Sokakları harekete geçirmek suretiyle politik hedeflere ulaşmak oldukça cazip. Konjonktürel olarak uluslararası düzlemde insanlıktan nasibini almamış bir terör örgütüne karşı “uygarlık savaşçısı” rolünü kapma suretiyle elde edilmiş sempatinin, şiddeti estetize etmeye imkân sağladığı bir vasatta, cazibenin tavan yaptığında kuşku yok.

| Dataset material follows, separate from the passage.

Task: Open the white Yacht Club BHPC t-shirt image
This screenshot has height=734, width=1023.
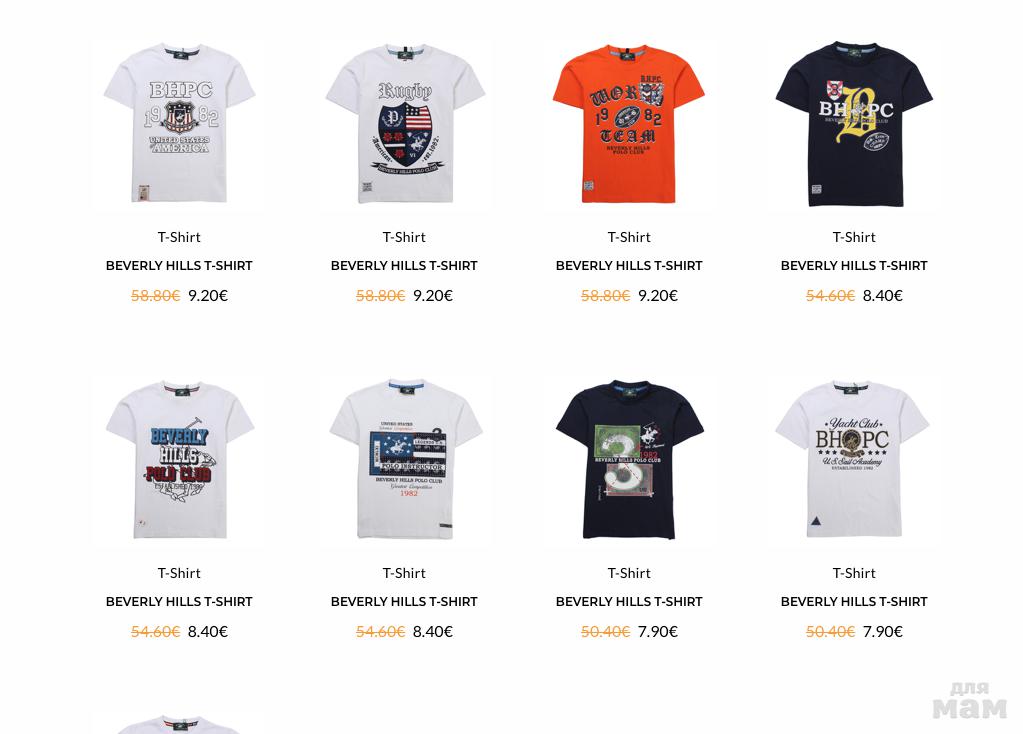Action: [854, 461]
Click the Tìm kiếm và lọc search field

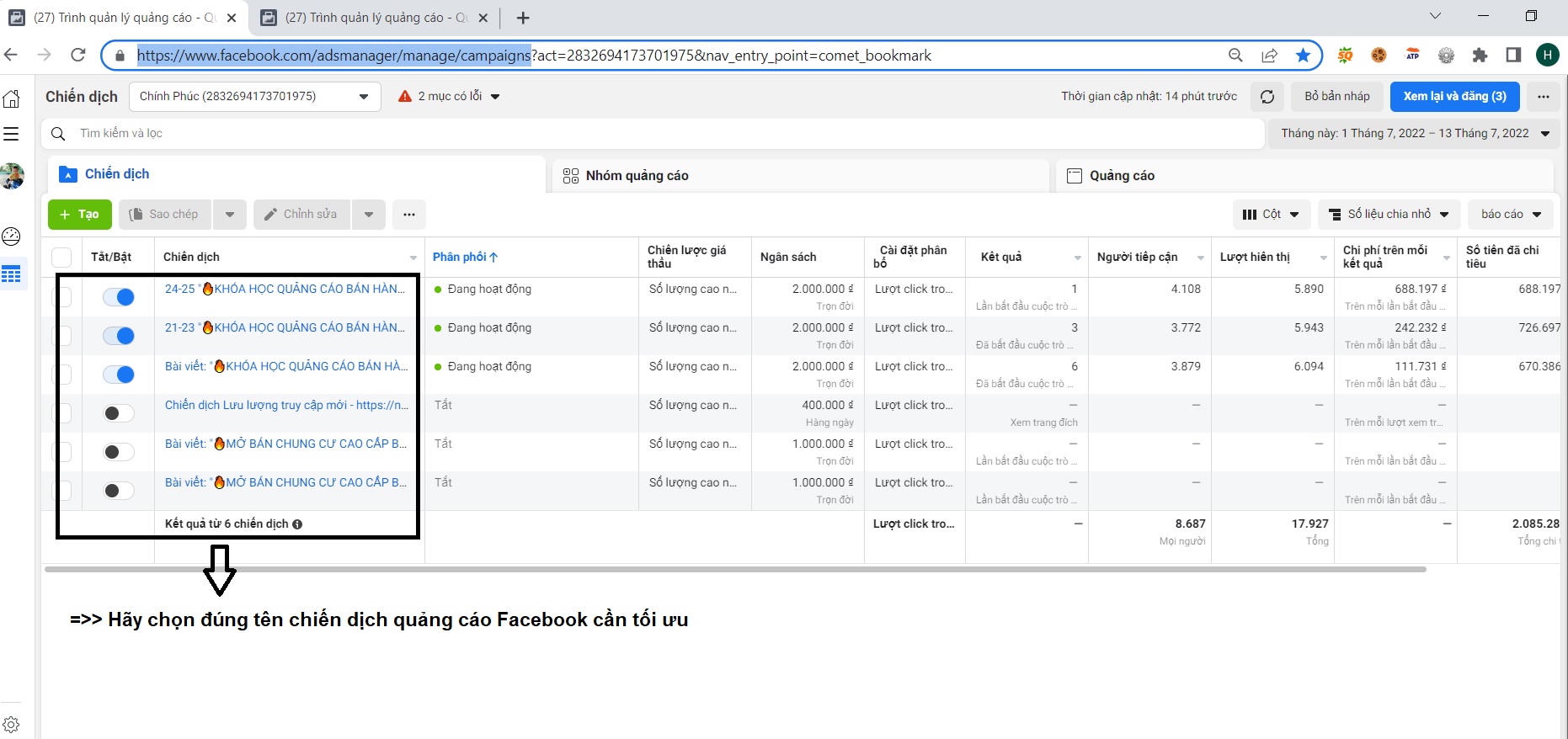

Bu nedenle Suriye topraklarında cereyan eden olaylar nedeniyle
halkı, “Kobani’yi savunma” bahanesiyle sokaklara dökme, bu dökme
faaliyetini de “tarihsel sorumluluğa davet” olarak pazarlama sorun
oluşturmuyor.
Hatta 2014 Ekim’inde aynı “tarihsel sorumluluk” çağrısı nedeniyle
elliden fazla yurttaşın katledilmesi ve insanların can ve mal
güvenliğine tecavüzlerin yaşanmış olması da sorun
oluşturmuyor.
Marjinal ve radikal unsurlar toplumda ortak paydaya dönüşmüş önemli
ve parlak kavramları kötüye kullanır. Adalet, eşitlik ve özgürlük,
bu kavramların başında gelir. Kitle psikolojisini etkilemek ve
sokakları hareketlendirmek için meşrulaştırıcı manivelalar olarak
iş görür. Kitleleri, canlarını daha yüce bir değer için vermeye
hazır hale getirmek, bu değerlere yönelik
manipülatif bir algı ve propaganda çalışmasıyla
mümkündür.
Bu siyasal hareketler kendilerini demokratik olarak da
etiketlerler.
Ancak etiket demokrat kılmıyor. Demokrasi değer yargılarından önce
bir prosedürdür. Demokrasi, bu prosedür işletilebiliyor ve bu
prosedürel kurallara uyulabiliyorsa “demokratik değerleri”
üretebilir. Demokrasi bir inanç değil. “En iyi mümin benim” sloganı
objektif olarak ne kadar anlam ifade ediyorsa, “en demokrat benim”
ifadesi de o kadar anlam ifade ediyor. Özellikle yönetim söz konusu
olduğunda bu ifadelerin hiç bir değeri yok.